# Assignment
In the entries below, find the line with "The width and" and the line with "Click the second icon in the sidebar footer". Return those two lines and all lines between them, exactly.

# Supplied records
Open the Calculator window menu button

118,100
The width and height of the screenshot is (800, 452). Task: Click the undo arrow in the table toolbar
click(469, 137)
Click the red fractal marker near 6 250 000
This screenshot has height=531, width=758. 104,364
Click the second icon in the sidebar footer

==

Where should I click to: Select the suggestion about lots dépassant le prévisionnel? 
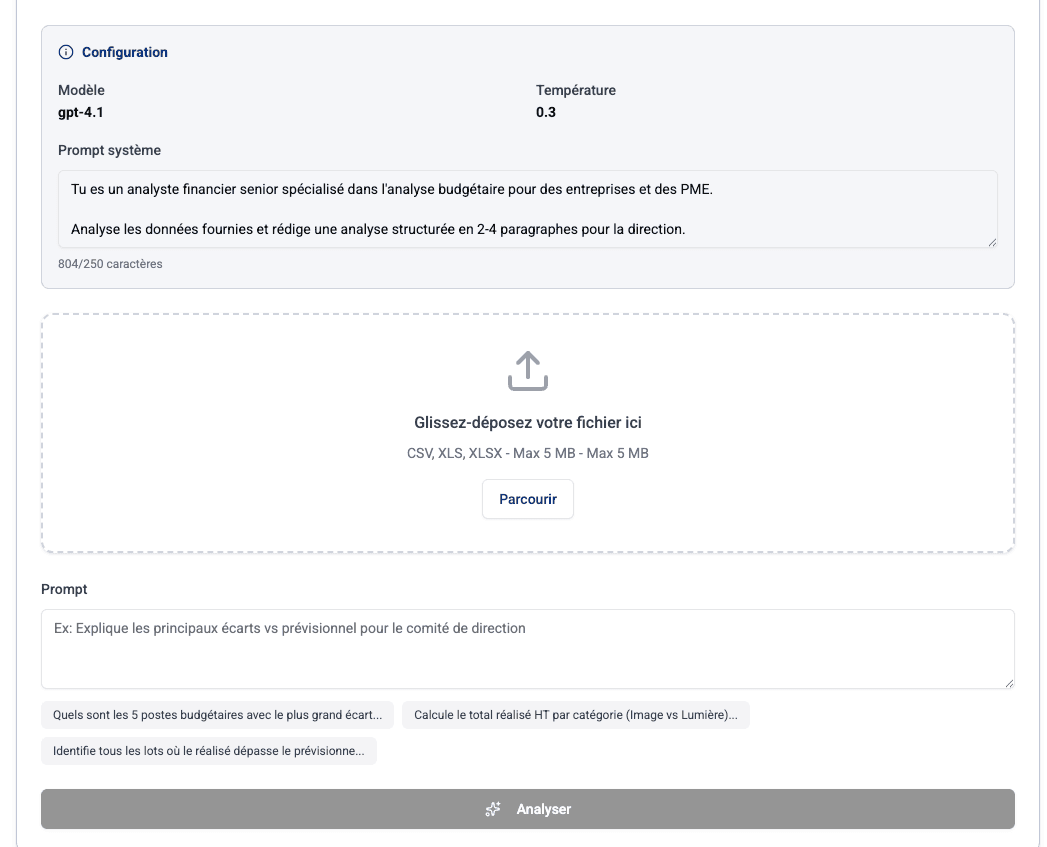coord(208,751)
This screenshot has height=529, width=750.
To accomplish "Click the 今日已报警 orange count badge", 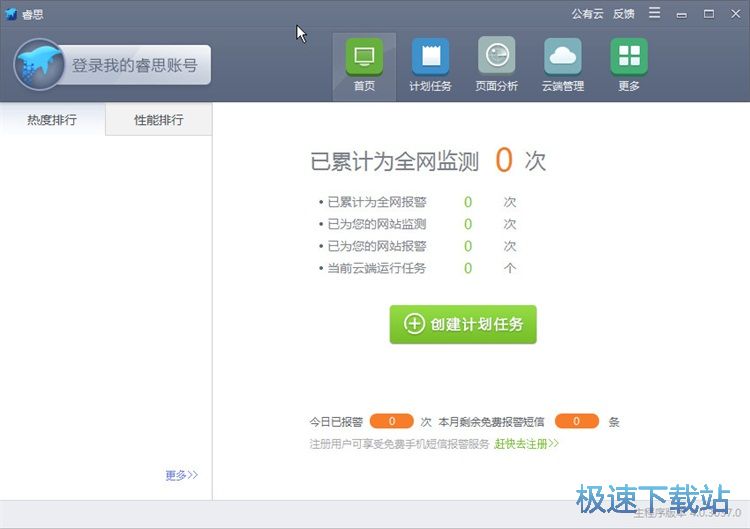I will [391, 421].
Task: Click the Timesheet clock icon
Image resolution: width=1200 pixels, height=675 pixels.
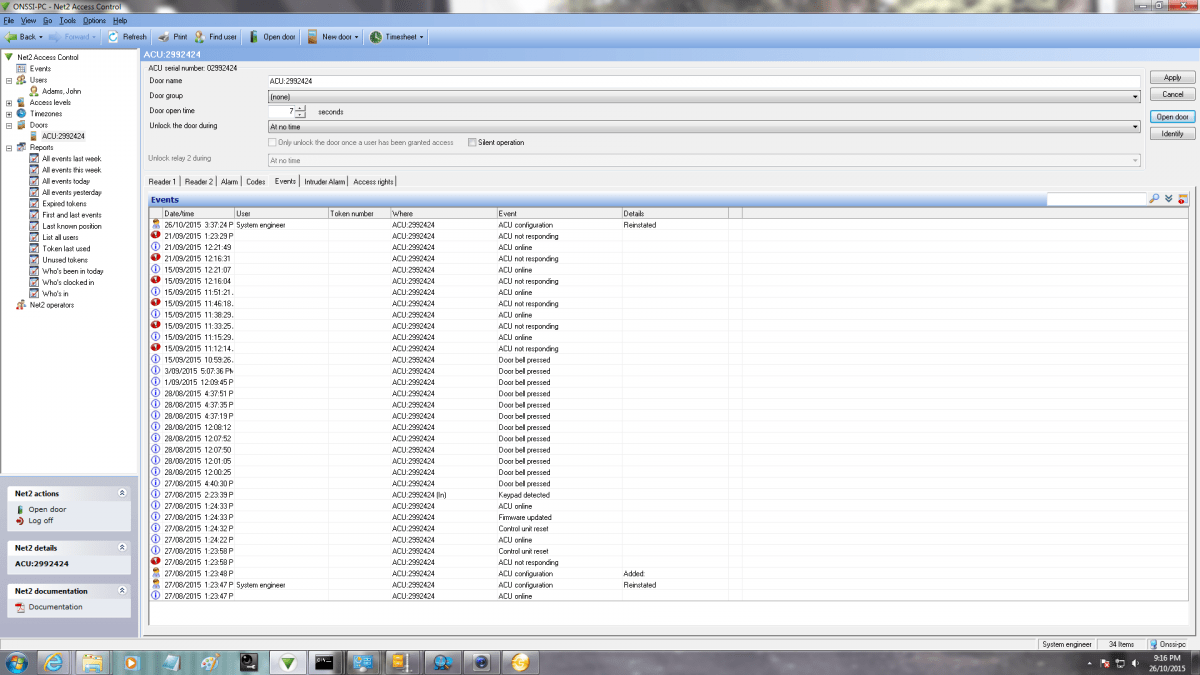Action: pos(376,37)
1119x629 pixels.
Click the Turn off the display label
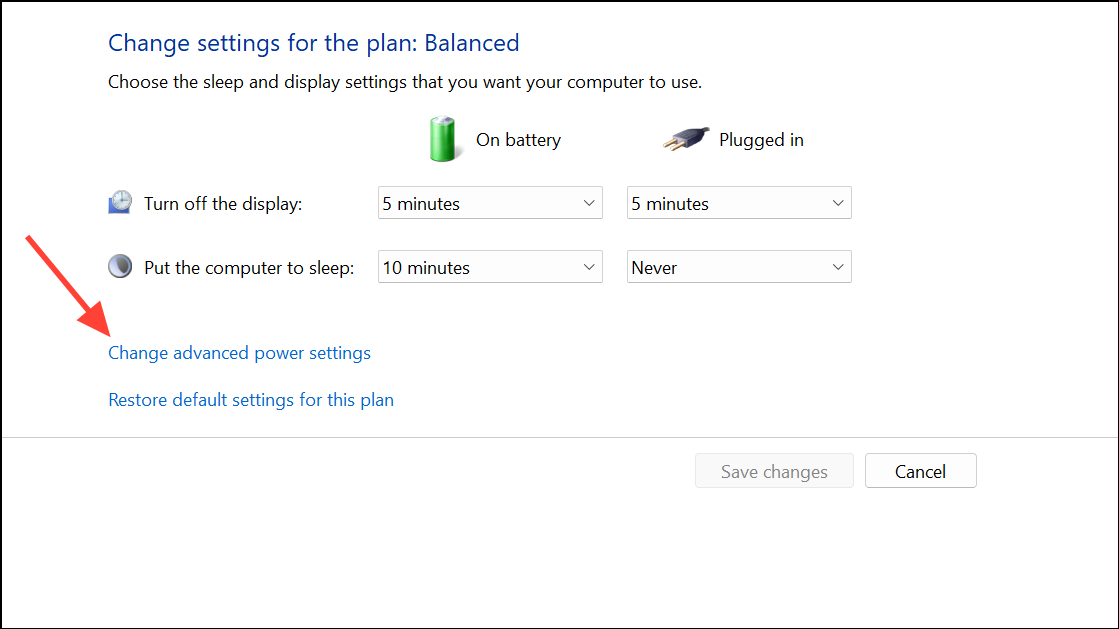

...

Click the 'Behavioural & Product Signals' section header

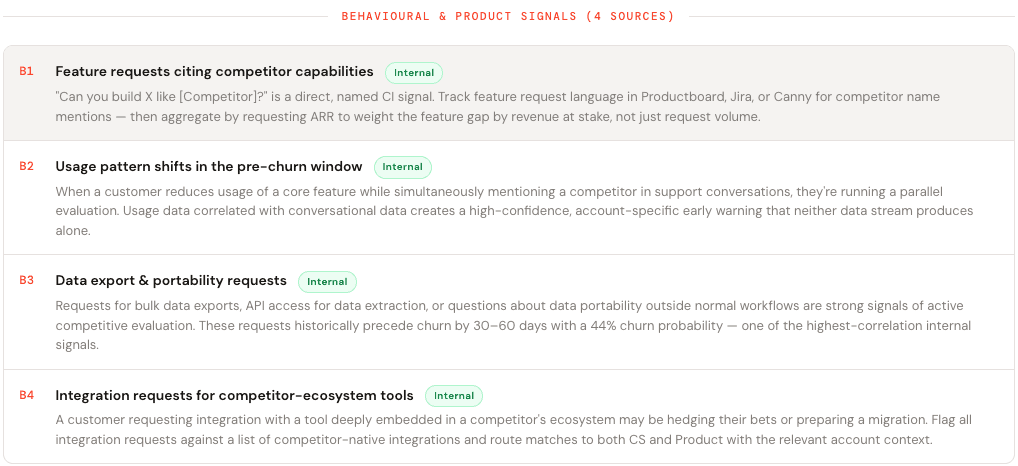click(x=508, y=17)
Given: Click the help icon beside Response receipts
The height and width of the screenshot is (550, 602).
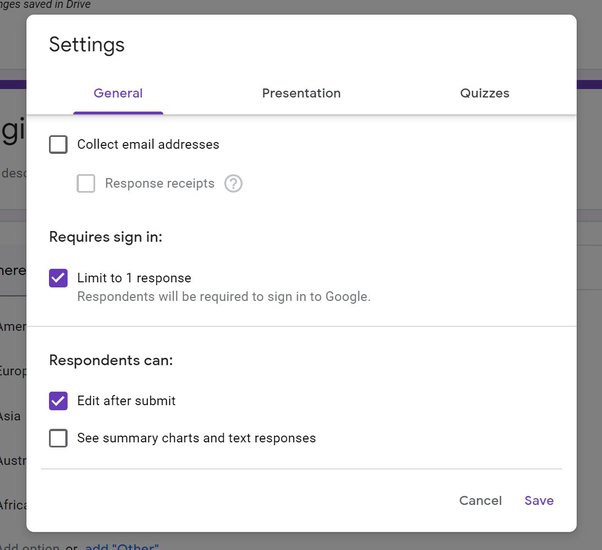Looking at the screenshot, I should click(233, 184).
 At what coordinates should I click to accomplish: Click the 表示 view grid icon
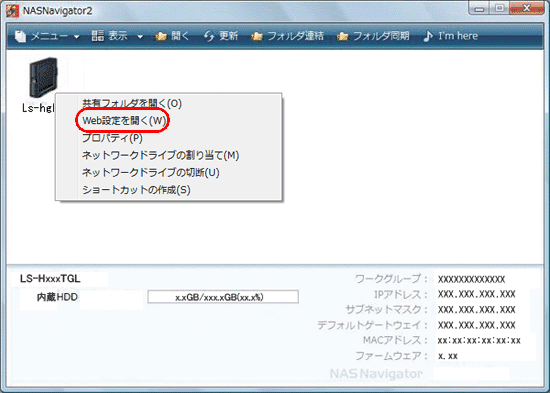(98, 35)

# Response box
The width and height of the screenshot is (800, 452). Task: Click the undo arrow in the table toolbar
click(469, 137)
Click the red fractal marker near 6 250 000
This screenshot has height=531, width=758. 104,364
Click the second icon in the sidebar footer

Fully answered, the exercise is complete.